When you’re paying more for basic goods and services from birth until death — just because you’re female — it’s easy to understand why so many women are pushing to “Ax the Pink Tax”.
What is the Pink Tax?
Twenty-five years ago, in 1994, the State of California studied the issue of gender-based pricing. They found women pay about $1300 more each year for the same services as men. Accounting for inflation, that figure is now closer to $2135 per year.
If that figure doesn’t shock you, maybe this will: By the time a woman turns 29 (like me), she’ll have spent an estimated $39,203 on the pink tax alone! Can you imagine how much money I could have right now if I’d put the money I spent on the pink tax in a savings account? Especially one with compounded interest!?

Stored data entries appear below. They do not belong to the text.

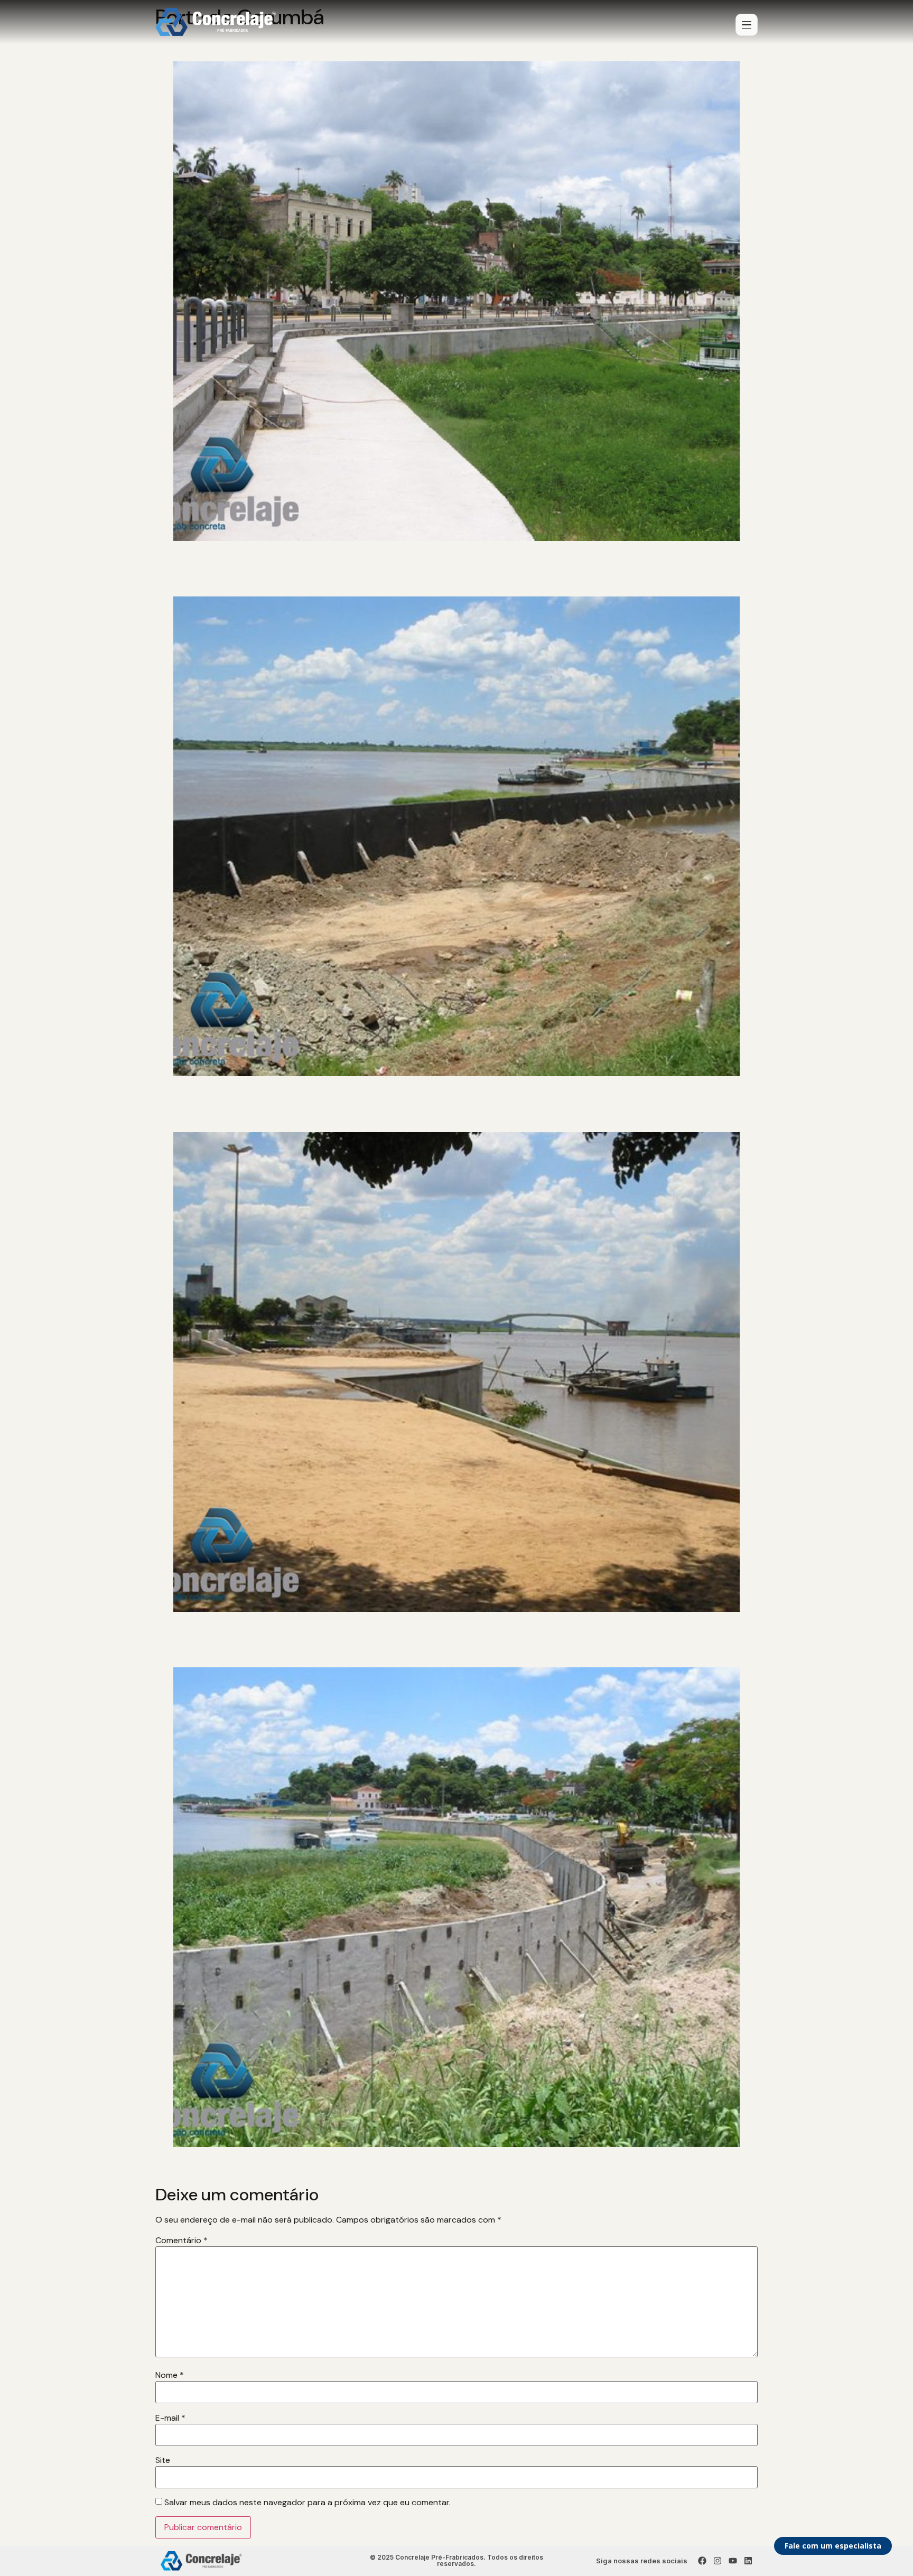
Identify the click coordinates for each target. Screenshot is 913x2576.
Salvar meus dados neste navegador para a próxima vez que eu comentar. (307, 2502)
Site (162, 2460)
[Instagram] (717, 2560)
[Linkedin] (748, 2560)
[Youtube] (733, 2560)
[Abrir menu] (746, 25)
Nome (169, 2375)
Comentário (181, 2240)
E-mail (170, 2418)
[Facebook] (702, 2560)
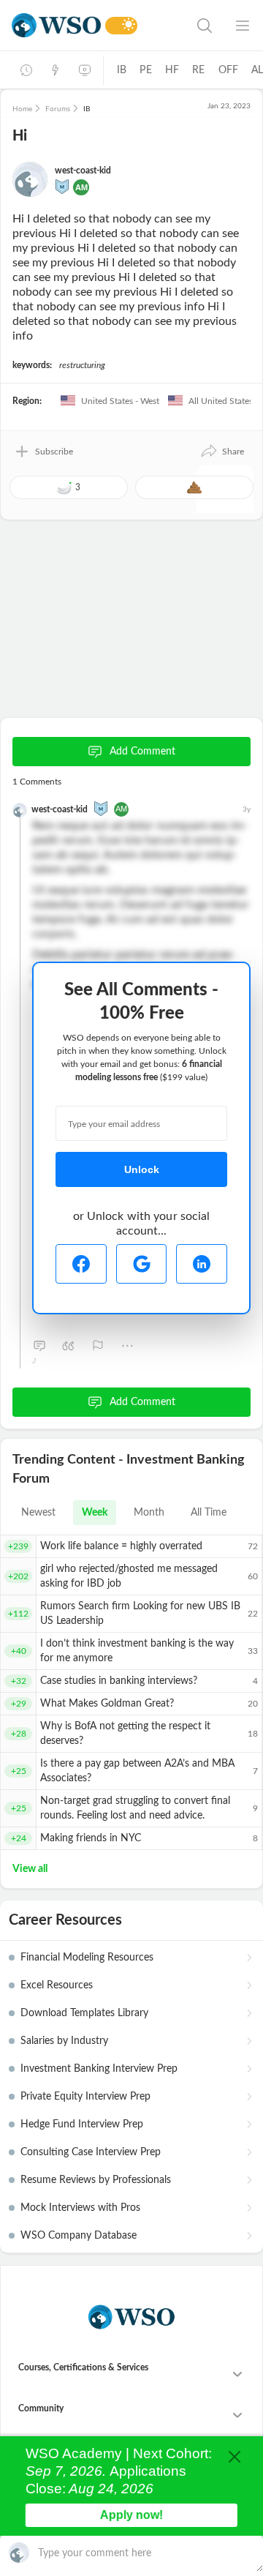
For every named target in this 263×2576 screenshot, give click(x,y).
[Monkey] (62, 186)
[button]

In 2015, the New York City Department of Consumer Affairs (DCA) published a report on the pink tax entitled “From Cradle to Cane: The Cost of Being a Female Consumer”. The report found that women’s products cost more than men’s products 42 percent of the time. 42 percent! By comparison, men’s products cost more than the female version 18 percent of the time.
According to the DCA report, products for female consumers were likely to cost more across industries:
- Girls’ toys cost more 55 percent of the time, while boys’ toys cost more 8 percent of the time.
- Girls’ clothing cost more 26 percent of the time, while boys’ clothing cost more 7 percent of the time.
- Women’s clothing cost more 40 percent of the time, while men’s clothing cost more 32 percent of the time.
- Women’s personal-care products (shampoo, conditioner, razors, lotion, deodorant, body wash, and shaving cream) cost more 56 percent of the time, while men’s products cost more 13 percent of the time.
- Senior home health-care products (supports and braces, canes, compression socks, adult incontinence products, and digestive health products) cost more for women 45 percent of the time and cost more for men 13 percent of the time.
Nowhere is the pink tax more evident than when it comes to personal-care products. Personal-care products geared toward women cost approximately 13 percent more than similar products marketed toward men.
Similarly, women are financially penalized for having their menstrual cycle. The U.S. government has deemed menstrual products a "luxury item" despite the fact that menstrual cycles are a monthly reality for all women, not a “luxury”.